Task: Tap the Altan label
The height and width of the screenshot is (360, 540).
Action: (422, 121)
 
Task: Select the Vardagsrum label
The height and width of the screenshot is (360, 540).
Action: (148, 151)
■ ■ ■ ■
Aim of the exercise >> Render every line of the items above as a JSON list of strings, one string per line, omitting blank lines.

Final result >>
[
  "Task: Tap the Altan label",
  "The height and width of the screenshot is (360, 540).",
  "Action: (422, 121)",
  "Task: Select the Vardagsrum label",
  "The height and width of the screenshot is (360, 540).",
  "Action: (148, 151)"
]